Le Gouvernement, à juste titre, a fixé un cap de production de 500000 logements par an, et ce dès 2013, en assignant aux HLM la mission d’en produire 150000, soit 30% seulement. Quelle étrange logique que de ne pas soutenir les acteurs responsables des 70% restants! Le plus grand préjudice consiste, ce faisant ou plutôt ce ne faisant pas, à dégrader la confiance des investisseurs privés, c’est- à-dire aussi bien des ménages prêts à accéder et des familles ou des institutions prêtes à acheter pour louer, et la confiance des professionnels à leur service. Tout se passe comme si on voulait envoyer un message négatif aux promoteurs, aux constructeurs de maisons individuelles, aux agents immobiliers et aux investisseurs potentiels.
Parlons donc des outils qui ne sont pas dans la boîte, et mon diagnostic n’attribue pas seulement à l’actuelle majorité la responsabilité de leur absence : le PTZ doit être d’urgence amélioré avec un allongement des différés de remboursement, la taxation des plus-values sur la vente des logements locatifs et des résidences secondaires doit revenir à des niveaux décents, les travaux d’entretien ne doivent plus être affectés du taux fort de TVA pour que soient resolvabilisés ceux qui les commandent, la TVA réduite doit profiter aux acteurs privés aussi.
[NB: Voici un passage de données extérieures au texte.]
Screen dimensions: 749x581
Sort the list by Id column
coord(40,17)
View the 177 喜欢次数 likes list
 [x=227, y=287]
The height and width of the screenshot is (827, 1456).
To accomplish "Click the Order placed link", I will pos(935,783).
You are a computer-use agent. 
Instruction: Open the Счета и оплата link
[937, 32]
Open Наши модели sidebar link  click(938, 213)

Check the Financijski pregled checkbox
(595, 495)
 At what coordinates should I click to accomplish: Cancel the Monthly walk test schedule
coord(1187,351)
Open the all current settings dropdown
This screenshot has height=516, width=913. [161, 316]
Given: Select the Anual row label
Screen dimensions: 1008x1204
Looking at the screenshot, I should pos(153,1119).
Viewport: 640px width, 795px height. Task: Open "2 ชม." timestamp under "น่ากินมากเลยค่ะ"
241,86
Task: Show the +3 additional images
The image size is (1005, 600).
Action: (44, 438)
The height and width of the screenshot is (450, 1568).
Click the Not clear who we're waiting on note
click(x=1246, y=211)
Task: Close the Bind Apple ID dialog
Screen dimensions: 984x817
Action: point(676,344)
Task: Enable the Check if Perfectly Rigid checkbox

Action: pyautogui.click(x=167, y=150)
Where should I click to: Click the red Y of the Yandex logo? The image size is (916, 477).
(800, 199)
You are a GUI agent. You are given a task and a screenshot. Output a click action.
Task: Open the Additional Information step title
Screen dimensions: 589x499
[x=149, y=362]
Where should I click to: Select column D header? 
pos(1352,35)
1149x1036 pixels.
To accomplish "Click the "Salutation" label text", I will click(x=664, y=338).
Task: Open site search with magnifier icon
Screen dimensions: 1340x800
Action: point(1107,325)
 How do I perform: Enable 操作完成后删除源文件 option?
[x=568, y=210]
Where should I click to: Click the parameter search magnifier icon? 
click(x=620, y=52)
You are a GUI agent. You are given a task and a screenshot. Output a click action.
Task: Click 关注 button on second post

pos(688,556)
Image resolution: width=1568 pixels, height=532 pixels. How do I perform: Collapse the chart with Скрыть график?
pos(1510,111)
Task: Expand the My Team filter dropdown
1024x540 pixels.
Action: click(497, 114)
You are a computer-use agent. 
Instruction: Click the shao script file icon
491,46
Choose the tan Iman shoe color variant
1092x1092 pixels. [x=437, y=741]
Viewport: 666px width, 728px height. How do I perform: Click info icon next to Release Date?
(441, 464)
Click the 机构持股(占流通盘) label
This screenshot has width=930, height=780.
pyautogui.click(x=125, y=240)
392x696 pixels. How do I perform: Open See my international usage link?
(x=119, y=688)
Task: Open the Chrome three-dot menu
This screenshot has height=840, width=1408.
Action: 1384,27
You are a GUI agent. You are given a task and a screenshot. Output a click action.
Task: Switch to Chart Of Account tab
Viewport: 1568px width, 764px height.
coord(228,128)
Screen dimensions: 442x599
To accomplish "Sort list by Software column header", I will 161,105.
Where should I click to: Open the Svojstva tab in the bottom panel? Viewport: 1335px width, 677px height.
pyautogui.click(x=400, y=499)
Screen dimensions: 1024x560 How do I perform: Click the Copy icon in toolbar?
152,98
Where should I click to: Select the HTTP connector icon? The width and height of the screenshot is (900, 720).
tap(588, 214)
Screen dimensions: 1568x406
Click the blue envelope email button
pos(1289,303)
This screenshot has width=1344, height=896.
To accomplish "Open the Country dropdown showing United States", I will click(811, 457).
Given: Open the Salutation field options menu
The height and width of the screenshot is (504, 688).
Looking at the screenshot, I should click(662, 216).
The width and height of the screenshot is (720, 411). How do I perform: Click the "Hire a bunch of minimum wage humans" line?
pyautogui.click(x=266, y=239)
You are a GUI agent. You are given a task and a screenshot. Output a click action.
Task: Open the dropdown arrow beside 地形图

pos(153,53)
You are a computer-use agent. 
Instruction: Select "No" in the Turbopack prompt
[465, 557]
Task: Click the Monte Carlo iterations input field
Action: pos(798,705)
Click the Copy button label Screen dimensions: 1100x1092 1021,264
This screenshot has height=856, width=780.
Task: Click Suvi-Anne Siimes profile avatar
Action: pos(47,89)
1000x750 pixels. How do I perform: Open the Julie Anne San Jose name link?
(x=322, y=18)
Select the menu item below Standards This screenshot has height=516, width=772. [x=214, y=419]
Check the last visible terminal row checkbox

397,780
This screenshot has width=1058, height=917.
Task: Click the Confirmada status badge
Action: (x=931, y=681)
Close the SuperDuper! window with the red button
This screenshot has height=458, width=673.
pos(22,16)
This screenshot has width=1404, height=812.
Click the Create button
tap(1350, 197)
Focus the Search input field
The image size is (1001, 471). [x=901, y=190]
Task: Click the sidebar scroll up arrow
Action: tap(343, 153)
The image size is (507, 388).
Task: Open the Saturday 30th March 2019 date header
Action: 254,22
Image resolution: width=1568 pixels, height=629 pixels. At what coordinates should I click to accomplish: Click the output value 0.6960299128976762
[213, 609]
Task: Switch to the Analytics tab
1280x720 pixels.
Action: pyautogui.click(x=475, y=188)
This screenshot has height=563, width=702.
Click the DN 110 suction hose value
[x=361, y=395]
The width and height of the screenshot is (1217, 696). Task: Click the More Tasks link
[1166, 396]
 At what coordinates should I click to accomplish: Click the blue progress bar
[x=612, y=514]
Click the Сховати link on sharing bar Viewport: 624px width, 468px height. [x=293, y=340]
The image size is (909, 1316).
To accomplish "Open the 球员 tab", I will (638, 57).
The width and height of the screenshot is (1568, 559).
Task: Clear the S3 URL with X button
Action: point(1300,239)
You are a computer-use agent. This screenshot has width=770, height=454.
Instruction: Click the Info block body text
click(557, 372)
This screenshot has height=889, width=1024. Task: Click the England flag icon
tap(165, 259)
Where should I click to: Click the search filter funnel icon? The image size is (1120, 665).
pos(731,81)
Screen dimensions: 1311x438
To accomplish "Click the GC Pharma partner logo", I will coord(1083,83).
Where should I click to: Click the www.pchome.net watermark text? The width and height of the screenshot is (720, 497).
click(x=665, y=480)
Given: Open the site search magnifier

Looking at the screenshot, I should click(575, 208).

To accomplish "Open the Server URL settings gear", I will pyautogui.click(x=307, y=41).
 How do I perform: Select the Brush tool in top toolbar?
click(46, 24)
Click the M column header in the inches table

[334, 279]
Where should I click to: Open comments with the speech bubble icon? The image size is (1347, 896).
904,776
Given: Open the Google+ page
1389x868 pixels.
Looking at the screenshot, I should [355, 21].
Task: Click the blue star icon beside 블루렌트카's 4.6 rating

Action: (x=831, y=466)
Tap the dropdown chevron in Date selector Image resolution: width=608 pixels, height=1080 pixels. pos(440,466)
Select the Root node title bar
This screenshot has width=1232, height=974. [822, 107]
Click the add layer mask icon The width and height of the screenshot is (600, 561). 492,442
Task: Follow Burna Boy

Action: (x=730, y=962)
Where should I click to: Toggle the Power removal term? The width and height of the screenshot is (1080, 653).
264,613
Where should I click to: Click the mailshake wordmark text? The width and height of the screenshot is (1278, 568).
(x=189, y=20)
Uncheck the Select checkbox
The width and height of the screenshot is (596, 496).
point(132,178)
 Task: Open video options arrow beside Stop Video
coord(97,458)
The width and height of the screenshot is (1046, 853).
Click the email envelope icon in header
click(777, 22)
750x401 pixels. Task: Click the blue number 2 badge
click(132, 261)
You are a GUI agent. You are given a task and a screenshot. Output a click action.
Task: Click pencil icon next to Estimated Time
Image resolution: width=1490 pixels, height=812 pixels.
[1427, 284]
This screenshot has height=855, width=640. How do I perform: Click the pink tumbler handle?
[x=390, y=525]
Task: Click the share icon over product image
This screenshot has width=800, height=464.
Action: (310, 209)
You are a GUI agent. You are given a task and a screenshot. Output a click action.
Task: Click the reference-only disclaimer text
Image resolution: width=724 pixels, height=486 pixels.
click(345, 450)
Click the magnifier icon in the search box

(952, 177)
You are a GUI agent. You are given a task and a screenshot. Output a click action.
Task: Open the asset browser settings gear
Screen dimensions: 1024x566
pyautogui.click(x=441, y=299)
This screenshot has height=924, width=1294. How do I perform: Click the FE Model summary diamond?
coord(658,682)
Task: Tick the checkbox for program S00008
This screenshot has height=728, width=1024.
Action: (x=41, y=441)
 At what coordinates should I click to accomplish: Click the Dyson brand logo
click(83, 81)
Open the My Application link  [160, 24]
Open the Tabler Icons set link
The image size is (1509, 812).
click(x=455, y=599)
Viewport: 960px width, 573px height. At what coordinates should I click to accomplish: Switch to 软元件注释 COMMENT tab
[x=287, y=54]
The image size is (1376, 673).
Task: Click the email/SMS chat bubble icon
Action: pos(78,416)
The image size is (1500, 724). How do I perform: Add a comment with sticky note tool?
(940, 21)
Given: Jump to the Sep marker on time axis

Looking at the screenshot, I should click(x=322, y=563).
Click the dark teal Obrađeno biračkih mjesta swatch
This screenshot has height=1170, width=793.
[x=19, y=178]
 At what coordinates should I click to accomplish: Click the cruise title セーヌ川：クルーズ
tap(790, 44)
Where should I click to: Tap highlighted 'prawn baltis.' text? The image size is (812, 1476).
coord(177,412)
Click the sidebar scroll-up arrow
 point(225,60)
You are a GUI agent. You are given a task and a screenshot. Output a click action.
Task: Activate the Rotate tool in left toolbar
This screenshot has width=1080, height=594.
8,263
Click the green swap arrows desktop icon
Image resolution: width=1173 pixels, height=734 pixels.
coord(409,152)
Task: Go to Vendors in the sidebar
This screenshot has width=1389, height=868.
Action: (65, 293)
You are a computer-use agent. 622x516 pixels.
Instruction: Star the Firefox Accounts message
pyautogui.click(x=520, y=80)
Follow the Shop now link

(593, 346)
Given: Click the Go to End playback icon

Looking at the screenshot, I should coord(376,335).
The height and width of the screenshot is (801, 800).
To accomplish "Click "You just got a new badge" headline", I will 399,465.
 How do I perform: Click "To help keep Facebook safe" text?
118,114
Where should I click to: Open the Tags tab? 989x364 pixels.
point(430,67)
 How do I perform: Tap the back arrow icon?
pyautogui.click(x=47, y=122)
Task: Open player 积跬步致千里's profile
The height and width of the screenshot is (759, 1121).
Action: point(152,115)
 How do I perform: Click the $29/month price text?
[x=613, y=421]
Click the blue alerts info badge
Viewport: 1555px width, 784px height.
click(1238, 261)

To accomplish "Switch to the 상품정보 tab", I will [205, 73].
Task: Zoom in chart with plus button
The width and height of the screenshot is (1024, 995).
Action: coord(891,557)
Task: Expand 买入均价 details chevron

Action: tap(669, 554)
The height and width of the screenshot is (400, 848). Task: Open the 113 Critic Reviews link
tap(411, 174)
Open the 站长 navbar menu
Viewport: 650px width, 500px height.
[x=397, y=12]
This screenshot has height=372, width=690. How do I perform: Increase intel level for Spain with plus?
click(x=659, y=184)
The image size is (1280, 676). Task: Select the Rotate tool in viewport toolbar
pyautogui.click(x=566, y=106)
Le choc de « simplification » doit immédiatement alléger les 3 200 pages du code de l’urbanisme et les 1 340 pages du code del’habitation et de la construction.
Bref, la satisfaction de François Hollande n’est pas de mise. Il ne peut considérer que son plan d’urgence pour le logement vaut solde de tout compte. Une loi de finances rectificative avant l’été s’impose, qui apportera vraiment de l’oxygène à un secteur du logement qui s’asphyxie, avec une réduction de 30% de son rythme respiratoire.